Dataset excerpts
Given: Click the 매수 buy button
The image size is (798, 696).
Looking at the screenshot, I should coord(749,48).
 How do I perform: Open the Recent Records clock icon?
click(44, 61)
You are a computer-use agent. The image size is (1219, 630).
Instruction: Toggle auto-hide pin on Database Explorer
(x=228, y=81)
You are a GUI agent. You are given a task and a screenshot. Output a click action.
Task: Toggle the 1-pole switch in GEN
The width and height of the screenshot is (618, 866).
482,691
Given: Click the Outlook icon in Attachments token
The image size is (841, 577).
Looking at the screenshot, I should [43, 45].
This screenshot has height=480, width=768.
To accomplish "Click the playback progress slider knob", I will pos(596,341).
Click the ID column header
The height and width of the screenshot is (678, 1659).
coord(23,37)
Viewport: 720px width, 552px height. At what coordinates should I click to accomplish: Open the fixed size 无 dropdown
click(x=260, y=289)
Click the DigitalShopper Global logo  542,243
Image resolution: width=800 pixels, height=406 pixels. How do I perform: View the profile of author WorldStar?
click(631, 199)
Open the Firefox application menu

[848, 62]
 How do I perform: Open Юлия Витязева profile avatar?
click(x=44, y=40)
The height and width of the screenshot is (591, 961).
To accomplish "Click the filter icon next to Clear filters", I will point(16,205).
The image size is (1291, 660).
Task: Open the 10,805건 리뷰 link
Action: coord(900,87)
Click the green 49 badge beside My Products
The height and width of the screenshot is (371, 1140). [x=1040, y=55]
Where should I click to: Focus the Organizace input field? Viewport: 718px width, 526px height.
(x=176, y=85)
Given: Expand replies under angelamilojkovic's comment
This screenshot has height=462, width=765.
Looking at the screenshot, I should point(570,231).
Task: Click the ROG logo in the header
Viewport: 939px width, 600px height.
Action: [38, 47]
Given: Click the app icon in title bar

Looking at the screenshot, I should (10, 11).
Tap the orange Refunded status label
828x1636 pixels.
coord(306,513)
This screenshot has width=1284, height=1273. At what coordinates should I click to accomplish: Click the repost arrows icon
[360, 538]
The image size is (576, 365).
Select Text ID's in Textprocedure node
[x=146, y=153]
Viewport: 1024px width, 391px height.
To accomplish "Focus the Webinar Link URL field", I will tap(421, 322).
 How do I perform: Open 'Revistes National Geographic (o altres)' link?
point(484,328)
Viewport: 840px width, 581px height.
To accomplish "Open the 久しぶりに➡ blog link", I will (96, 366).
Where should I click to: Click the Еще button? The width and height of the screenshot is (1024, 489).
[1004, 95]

— WHAT TO PRODUCE —
Say how many lines in the entries contain the string "logo", and say nothing else.

— PROBLEM SOLUTION —
2